Exercise aim:
Set down all of the records word for word.

Task material START

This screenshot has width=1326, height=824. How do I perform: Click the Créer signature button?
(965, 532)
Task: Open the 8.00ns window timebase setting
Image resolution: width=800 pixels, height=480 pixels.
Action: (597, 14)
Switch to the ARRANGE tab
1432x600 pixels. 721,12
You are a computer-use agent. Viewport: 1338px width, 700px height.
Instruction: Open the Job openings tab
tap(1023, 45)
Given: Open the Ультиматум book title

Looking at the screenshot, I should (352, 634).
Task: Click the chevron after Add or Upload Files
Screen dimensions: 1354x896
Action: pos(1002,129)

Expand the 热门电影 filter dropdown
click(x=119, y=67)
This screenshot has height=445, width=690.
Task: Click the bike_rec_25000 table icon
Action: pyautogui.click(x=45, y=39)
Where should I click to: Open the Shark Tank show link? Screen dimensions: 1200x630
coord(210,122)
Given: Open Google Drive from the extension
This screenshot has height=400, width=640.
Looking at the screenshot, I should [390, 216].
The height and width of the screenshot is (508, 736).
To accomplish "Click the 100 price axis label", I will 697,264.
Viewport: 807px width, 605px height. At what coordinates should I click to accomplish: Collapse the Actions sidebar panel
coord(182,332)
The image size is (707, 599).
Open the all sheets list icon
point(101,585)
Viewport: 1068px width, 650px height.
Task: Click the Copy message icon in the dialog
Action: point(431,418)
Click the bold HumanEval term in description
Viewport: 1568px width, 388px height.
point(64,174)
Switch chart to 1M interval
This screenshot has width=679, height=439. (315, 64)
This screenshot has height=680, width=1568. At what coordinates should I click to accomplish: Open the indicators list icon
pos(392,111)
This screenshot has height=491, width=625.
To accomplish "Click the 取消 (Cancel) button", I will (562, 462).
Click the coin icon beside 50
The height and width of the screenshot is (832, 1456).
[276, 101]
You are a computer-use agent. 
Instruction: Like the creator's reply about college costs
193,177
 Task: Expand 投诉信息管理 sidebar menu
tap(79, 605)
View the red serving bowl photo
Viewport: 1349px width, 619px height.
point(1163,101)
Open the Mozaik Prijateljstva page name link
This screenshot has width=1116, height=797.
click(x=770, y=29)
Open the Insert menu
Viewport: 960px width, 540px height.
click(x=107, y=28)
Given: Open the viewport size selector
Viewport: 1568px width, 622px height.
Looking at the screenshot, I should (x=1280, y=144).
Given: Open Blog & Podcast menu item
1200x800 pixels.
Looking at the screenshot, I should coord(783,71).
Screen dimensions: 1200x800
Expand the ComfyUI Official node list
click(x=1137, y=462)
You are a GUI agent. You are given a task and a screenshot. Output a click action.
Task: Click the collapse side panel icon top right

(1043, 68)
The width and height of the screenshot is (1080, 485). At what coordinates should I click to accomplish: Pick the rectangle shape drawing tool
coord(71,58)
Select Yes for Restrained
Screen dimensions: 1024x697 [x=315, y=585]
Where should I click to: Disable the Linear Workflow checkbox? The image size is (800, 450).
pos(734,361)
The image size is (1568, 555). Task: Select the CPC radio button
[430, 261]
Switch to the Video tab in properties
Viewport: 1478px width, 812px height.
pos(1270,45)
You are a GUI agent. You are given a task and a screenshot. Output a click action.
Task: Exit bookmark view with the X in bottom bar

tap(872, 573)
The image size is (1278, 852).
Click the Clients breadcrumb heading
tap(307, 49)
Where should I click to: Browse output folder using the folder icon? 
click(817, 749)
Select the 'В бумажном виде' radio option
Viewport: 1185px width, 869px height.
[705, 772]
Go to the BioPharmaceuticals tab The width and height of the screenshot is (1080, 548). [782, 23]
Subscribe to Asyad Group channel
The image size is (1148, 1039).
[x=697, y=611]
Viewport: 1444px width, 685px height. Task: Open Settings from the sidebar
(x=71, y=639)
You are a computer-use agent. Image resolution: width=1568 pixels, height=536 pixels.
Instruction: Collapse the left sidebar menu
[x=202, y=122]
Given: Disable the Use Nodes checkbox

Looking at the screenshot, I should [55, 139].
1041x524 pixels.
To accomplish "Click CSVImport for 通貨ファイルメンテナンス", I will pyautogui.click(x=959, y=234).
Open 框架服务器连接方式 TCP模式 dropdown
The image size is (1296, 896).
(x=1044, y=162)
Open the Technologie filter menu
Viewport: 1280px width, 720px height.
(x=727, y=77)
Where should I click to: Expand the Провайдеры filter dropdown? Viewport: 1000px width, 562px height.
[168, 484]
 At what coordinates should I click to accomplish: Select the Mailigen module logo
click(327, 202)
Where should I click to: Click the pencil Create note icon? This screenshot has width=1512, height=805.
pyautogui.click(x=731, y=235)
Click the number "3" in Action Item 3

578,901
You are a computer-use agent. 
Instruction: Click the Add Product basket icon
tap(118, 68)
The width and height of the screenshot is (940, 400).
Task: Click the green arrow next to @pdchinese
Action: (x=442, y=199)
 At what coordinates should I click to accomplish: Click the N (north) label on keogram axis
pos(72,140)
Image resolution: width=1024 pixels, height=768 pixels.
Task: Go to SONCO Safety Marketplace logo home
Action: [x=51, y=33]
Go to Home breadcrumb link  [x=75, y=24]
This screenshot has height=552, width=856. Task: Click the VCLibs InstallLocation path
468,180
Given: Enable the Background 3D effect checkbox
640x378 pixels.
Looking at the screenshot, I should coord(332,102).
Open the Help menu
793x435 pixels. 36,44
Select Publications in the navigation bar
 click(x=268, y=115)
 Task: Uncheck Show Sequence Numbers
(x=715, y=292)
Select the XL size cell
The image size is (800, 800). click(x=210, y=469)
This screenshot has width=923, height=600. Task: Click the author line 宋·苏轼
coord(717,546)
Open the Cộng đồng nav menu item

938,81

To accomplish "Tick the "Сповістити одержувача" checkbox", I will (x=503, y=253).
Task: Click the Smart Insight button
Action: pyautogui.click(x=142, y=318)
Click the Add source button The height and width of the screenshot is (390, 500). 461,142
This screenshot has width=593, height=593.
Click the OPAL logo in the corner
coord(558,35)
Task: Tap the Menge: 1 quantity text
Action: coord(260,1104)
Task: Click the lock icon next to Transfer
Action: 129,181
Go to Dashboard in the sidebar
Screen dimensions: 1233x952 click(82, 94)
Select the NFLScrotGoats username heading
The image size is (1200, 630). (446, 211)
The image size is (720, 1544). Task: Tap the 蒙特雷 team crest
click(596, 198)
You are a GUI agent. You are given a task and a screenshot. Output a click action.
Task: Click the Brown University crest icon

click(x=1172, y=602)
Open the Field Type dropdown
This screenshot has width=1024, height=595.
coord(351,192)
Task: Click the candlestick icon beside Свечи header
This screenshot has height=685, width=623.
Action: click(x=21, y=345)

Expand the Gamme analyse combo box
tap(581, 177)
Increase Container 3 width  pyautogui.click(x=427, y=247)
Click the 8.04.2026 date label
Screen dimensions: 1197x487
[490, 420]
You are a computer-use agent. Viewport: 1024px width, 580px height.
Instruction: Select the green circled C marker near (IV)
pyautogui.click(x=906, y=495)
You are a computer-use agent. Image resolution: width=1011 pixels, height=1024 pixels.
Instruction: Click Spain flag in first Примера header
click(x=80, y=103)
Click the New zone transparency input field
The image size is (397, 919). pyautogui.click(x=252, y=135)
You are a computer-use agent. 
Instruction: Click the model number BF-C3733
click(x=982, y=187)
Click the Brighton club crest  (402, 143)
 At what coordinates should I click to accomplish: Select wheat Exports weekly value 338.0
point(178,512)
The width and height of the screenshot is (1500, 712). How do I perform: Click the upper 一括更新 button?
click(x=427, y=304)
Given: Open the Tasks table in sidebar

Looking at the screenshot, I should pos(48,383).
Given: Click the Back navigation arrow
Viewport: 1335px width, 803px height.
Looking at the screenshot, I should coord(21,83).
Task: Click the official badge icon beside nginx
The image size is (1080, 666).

Task material END

Response to this task:
This screenshot has width=1326, height=824. How do I perform: Click the Créer signature button?
(965, 532)
Task: Open the 8.00ns window timebase setting
Image resolution: width=800 pixels, height=480 pixels.
Action: (597, 14)
Switch to the ARRANGE tab
1432x600 pixels. 721,12
You are a computer-use agent. Viewport: 1338px width, 700px height.
Instruction: Open the Job openings tab
tap(1023, 45)
Given: Open the Ультиматум book title

Looking at the screenshot, I should (352, 634).
Task: Click the chevron after Add or Upload Files
Screen dimensions: 1354x896
Action: pos(1002,129)

Expand the 热门电影 filter dropdown
click(x=119, y=67)
This screenshot has height=445, width=690.
Task: Click the bike_rec_25000 table icon
Action: pyautogui.click(x=45, y=39)
Where should I click to: Open the Shark Tank show link? Screen dimensions: 1200x630
coord(210,122)
Given: Open Google Drive from the extension
This screenshot has height=400, width=640.
Looking at the screenshot, I should [390, 216].
The height and width of the screenshot is (508, 736).
To accomplish "Click the 100 price axis label", I will 697,264.
Viewport: 807px width, 605px height. At what coordinates should I click to accomplish: Collapse the Actions sidebar panel
coord(182,332)
The image size is (707, 599).
Open the all sheets list icon
point(101,585)
Viewport: 1068px width, 650px height.
Task: Click the Copy message icon in the dialog
Action: point(431,418)
Click the bold HumanEval term in description
Viewport: 1568px width, 388px height.
point(64,174)
Switch chart to 1M interval
This screenshot has width=679, height=439. (315, 64)
This screenshot has height=680, width=1568. At what coordinates should I click to accomplish: Open the indicators list icon
pos(392,111)
This screenshot has height=491, width=625.
To accomplish "Click the 取消 (Cancel) button", I will (562, 462).
Click the coin icon beside 50
The height and width of the screenshot is (832, 1456).
[276, 101]
You are a computer-use agent. 
Instruction: Like the creator's reply about college costs
193,177
 Task: Expand 投诉信息管理 sidebar menu
tap(79, 605)
View the red serving bowl photo
Viewport: 1349px width, 619px height.
point(1163,101)
Open the Mozaik Prijateljstva page name link
This screenshot has width=1116, height=797.
click(x=770, y=29)
Open the Insert menu
Viewport: 960px width, 540px height.
click(x=107, y=28)
Given: Open the viewport size selector
Viewport: 1568px width, 622px height.
Looking at the screenshot, I should (x=1280, y=144).
Given: Open Blog & Podcast menu item
1200x800 pixels.
Looking at the screenshot, I should coord(783,71).
Screen dimensions: 1200x800
Expand the ComfyUI Official node list
click(x=1137, y=462)
You are a GUI agent. You are given a task and a screenshot. Output a click action.
Task: Click the collapse side panel icon top right

(1043, 68)
The width and height of the screenshot is (1080, 485). At what coordinates should I click to accomplish: Pick the rectangle shape drawing tool
coord(71,58)
Select Yes for Restrained
Screen dimensions: 1024x697 [x=315, y=585]
Where should I click to: Disable the Linear Workflow checkbox? The image size is (800, 450).
pos(734,361)
The image size is (1568, 555). Task: Select the CPC radio button
[430, 261]
Switch to the Video tab in properties
Viewport: 1478px width, 812px height.
pos(1270,45)
You are a GUI agent. You are given a task and a screenshot. Output a click action.
Task: Exit bookmark view with the X in bottom bar

tap(872, 573)
The image size is (1278, 852).
Click the Clients breadcrumb heading
tap(307, 49)
Where should I click to: Browse output folder using the folder icon? 
click(817, 749)
Select the 'В бумажном виде' radio option
Viewport: 1185px width, 869px height.
[705, 772]
Go to the BioPharmaceuticals tab The width and height of the screenshot is (1080, 548). [782, 23]
Subscribe to Asyad Group channel
The image size is (1148, 1039).
[x=697, y=611]
Viewport: 1444px width, 685px height. Task: Open Settings from the sidebar
(x=71, y=639)
You are a computer-use agent. Image resolution: width=1568 pixels, height=536 pixels.
Instruction: Collapse the left sidebar menu
[x=202, y=122]
Given: Disable the Use Nodes checkbox

Looking at the screenshot, I should [55, 139].
1041x524 pixels.
To accomplish "Click CSVImport for 通貨ファイルメンテナンス", I will pyautogui.click(x=959, y=234).
Open 框架服务器连接方式 TCP模式 dropdown
The image size is (1296, 896).
(x=1044, y=162)
Open the Technologie filter menu
Viewport: 1280px width, 720px height.
(x=727, y=77)
Where should I click to: Expand the Провайдеры filter dropdown? Viewport: 1000px width, 562px height.
[168, 484]
 At what coordinates should I click to accomplish: Select the Mailigen module logo
click(327, 202)
Where should I click to: Click the pencil Create note icon? This screenshot has width=1512, height=805.
pyautogui.click(x=731, y=235)
Click the number "3" in Action Item 3

578,901
You are a computer-use agent. 
Instruction: Click the Add Product basket icon
tap(118, 68)
The width and height of the screenshot is (940, 400).
Task: Click the green arrow next to @pdchinese
Action: (x=442, y=199)
 At what coordinates should I click to accomplish: Click the N (north) label on keogram axis
pos(72,140)
Image resolution: width=1024 pixels, height=768 pixels.
Task: Go to SONCO Safety Marketplace logo home
Action: [x=51, y=33]
Go to Home breadcrumb link  [x=75, y=24]
This screenshot has height=552, width=856. Task: Click the VCLibs InstallLocation path
468,180
Given: Enable the Background 3D effect checkbox
640x378 pixels.
Looking at the screenshot, I should coord(332,102).
Open the Help menu
793x435 pixels. 36,44
Select Publications in the navigation bar
 click(x=268, y=115)
 Task: Uncheck Show Sequence Numbers
(x=715, y=292)
Select the XL size cell
The image size is (800, 800). click(x=210, y=469)
This screenshot has width=923, height=600. Task: Click the author line 宋·苏轼
coord(717,546)
Open the Cộng đồng nav menu item

938,81

To accomplish "Tick the "Сповістити одержувача" checkbox", I will (x=503, y=253).
Task: Click the Smart Insight button
Action: pyautogui.click(x=142, y=318)
Click the Add source button The height and width of the screenshot is (390, 500). 461,142
This screenshot has width=593, height=593.
Click the OPAL logo in the corner
coord(558,35)
Task: Tap the Menge: 1 quantity text
Action: coord(260,1104)
Task: Click the lock icon next to Transfer
Action: 129,181
Go to Dashboard in the sidebar
Screen dimensions: 1233x952 click(82, 94)
Select the NFLScrotGoats username heading
The image size is (1200, 630). (446, 211)
The image size is (720, 1544). Task: Tap the 蒙特雷 team crest
click(596, 198)
You are a GUI agent. You are given a task and a screenshot. Output a click action.
Task: Click the Brown University crest icon

click(x=1172, y=602)
Open the Field Type dropdown
This screenshot has width=1024, height=595.
coord(351,192)
Task: Click the candlestick icon beside Свечи header
This screenshot has height=685, width=623.
Action: click(x=21, y=345)

Expand the Gamme analyse combo box
tap(581, 177)
Increase Container 3 width  pyautogui.click(x=427, y=247)
Click the 8.04.2026 date label
Screen dimensions: 1197x487
[490, 420]
You are a computer-use agent. Viewport: 1024px width, 580px height.
Instruction: Select the green circled C marker near (IV)
pyautogui.click(x=906, y=495)
You are a computer-use agent. Image resolution: width=1011 pixels, height=1024 pixels.
Instruction: Click Spain flag in first Примера header
click(x=80, y=103)
Click the New zone transparency input field
The image size is (397, 919). pyautogui.click(x=252, y=135)
You are a computer-use agent. 
Instruction: Click the model number BF-C3733
click(x=982, y=187)
Click the Brighton club crest  (402, 143)
 At what coordinates should I click to accomplish: Select wheat Exports weekly value 338.0
point(178,512)
The width and height of the screenshot is (1500, 712). How do I perform: Click the upper 一括更新 button?
click(x=427, y=304)
Given: Open the Tasks table in sidebar

Looking at the screenshot, I should pos(48,383).
Given: Click the Back navigation arrow
Viewport: 1335px width, 803px height.
Looking at the screenshot, I should coord(21,83).
Task: Click the official badge icon beside nginx
The image size is (1080, 666).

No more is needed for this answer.